How do I upload to the Exchange Area?
Steps to upload
- Uploads are done through the dbGaP Submission Portal, via the same people who are submitters of the standard dbGaP files to dbGaP. See previous question “Who is an uploader…?”.
- Once you are an uploader, login to dbGaP with your eRA or myNCBI ID (or click 3rd party for University or institutional login).
- Click on your TOPMed study’s name. Make sure it is the TOPMed phs number.
- When your study’s page opens, scroll to the bottom tab labeled “Other files”, click on the menu “Select file type” and select “Exchange area files”.
- Please use a consistent file-naming convention for uploaded files, such as “StudyName_DomainOrSubdomain_YYYYMMDD_initials.csv”. Please keep in mind uploads will be coming from many WGs, so meaningful filenames will be appreciated by the file recipients.
- A similarly named documentation or readme file should accompany every upload. If you zip your data and documentation files together, please use the same file-naming recommendation as above for the .zip filename as well.
- The recipient may wish to request the date of upload along with each study phs number to help find the upload. Uploads automatically get placed in dated subfolders in the study’s EA upon upload.
- More info on data sharing through dbGaP exchange areas
IDs to use in uploaded files
The TOPMed DCC strongly encourages use of SUBJECT_IDs used by studies within their submitted dbGaP files for all phenotype files. We do not encourage use of the NWD_IDs within phenotype files due to ongoing genotype QC efforts where sample swaps and other sample identity issues are identified. We feel strongly that phenotype files are indexed by SUBJECT_ID while VCF and other sequencing data are indexed by NWD_ID (SAMPLE_ID submitted to dbGaP). This way both file types remain robust to QC issues that arise.
The sample and subjects are easily mapped by making use of the TOPMed-wide Sample Annotation. If QC issues are identified, we simply update the TOPMed-wide Sample Annotation file without any need to update the clunkier and numerous genotype and phenotype files.
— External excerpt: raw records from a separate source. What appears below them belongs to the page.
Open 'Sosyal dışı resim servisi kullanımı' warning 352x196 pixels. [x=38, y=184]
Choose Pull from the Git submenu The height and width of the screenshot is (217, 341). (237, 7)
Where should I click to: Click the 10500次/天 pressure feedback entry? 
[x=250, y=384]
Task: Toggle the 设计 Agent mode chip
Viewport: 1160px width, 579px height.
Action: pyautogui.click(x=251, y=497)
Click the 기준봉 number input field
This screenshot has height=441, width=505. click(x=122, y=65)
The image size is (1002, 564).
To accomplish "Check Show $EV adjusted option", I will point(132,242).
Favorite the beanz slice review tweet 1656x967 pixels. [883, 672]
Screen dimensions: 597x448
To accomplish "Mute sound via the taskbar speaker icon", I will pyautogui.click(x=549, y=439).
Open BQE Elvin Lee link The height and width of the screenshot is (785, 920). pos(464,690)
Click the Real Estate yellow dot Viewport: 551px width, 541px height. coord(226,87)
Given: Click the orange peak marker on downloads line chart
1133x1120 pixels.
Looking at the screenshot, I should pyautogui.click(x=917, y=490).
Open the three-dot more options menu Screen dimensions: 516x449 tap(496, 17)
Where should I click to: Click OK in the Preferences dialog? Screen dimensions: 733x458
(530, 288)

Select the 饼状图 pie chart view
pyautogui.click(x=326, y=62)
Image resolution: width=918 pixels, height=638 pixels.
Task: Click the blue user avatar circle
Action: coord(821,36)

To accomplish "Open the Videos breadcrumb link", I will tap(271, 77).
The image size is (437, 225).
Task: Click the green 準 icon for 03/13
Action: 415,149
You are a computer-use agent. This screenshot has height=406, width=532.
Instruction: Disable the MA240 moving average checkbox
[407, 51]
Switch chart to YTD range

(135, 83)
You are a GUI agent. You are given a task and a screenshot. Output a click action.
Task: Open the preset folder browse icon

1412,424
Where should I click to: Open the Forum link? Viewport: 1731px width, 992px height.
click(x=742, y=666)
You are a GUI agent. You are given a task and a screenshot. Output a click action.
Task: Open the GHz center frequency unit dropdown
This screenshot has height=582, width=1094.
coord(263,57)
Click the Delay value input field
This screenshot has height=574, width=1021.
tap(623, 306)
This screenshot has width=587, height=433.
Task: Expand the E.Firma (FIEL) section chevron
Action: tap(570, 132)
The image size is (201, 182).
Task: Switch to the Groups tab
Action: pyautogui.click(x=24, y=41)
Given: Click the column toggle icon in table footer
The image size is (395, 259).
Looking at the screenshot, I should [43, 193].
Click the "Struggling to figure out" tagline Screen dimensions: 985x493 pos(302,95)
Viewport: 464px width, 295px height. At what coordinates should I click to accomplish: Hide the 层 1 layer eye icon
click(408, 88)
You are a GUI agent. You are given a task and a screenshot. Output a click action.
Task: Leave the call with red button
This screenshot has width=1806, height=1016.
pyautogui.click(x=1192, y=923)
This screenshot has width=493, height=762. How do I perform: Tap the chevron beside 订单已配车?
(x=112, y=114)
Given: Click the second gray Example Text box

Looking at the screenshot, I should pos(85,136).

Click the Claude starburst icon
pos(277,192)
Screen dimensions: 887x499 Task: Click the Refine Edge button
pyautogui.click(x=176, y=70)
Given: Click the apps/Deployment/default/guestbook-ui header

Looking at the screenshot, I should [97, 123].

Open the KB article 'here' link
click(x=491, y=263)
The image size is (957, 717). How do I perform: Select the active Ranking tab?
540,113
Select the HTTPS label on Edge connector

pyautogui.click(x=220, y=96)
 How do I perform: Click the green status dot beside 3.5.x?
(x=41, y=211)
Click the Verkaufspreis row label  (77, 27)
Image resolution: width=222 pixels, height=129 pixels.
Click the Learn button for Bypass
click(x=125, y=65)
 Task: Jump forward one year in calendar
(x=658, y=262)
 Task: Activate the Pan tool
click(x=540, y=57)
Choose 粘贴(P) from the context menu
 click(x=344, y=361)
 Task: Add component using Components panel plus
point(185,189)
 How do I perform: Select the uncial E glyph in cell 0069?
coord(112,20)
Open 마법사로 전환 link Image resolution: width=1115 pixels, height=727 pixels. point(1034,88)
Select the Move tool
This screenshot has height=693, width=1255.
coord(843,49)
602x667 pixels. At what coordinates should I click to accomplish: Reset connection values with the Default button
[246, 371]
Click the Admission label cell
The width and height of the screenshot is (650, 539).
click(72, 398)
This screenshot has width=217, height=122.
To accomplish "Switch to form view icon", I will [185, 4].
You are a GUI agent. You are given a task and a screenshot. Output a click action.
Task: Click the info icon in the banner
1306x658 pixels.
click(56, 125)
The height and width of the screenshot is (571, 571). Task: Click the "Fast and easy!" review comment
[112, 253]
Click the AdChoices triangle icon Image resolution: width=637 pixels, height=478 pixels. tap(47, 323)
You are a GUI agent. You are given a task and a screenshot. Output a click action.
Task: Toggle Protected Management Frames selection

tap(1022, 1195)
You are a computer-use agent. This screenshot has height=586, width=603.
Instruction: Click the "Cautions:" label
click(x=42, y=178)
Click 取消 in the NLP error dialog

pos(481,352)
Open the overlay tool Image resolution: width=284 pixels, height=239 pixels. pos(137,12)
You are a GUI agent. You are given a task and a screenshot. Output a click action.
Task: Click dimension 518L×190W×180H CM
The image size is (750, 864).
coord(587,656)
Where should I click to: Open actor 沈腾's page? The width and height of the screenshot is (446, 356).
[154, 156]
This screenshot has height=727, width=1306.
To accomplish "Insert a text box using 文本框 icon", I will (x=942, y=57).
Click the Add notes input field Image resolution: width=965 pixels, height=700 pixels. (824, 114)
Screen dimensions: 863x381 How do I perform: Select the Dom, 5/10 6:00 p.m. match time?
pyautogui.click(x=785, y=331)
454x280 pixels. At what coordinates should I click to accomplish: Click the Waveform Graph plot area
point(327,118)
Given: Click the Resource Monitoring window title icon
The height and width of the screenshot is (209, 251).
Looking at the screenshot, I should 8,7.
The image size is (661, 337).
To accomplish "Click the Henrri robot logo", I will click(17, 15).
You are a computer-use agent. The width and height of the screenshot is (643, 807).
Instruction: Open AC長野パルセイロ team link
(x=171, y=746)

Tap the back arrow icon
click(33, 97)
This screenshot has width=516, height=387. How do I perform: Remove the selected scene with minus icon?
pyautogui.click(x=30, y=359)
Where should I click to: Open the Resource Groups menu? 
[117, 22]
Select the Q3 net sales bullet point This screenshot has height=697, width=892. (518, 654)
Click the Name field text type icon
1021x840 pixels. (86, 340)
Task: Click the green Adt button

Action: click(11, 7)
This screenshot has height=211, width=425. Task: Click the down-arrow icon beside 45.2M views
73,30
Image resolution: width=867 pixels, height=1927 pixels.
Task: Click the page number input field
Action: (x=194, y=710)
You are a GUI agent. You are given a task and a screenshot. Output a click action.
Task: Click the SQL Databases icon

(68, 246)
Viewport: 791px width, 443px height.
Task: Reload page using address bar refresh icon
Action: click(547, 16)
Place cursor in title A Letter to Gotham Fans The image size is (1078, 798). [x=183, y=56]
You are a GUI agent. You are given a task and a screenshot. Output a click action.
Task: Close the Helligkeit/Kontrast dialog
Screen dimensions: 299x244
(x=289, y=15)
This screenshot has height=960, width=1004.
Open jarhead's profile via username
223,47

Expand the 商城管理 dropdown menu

Note to a cross-study analyst: When bringing together individual-level phenotype data from multiple phs numbers, you should always concatenate a study identifier like study acronym (e.g. JHS, FHS, …) to the SUBJECT_IDs in order to avoid clashes. For example, study A uses SUBJECT_ID “123” and study B also uses SUBJECT_ID “123” and they refer to different participants. But in a pooled phenotype file, we’d have SUBJECT_IDs “studyA_123" and “studyB_123” as unique people.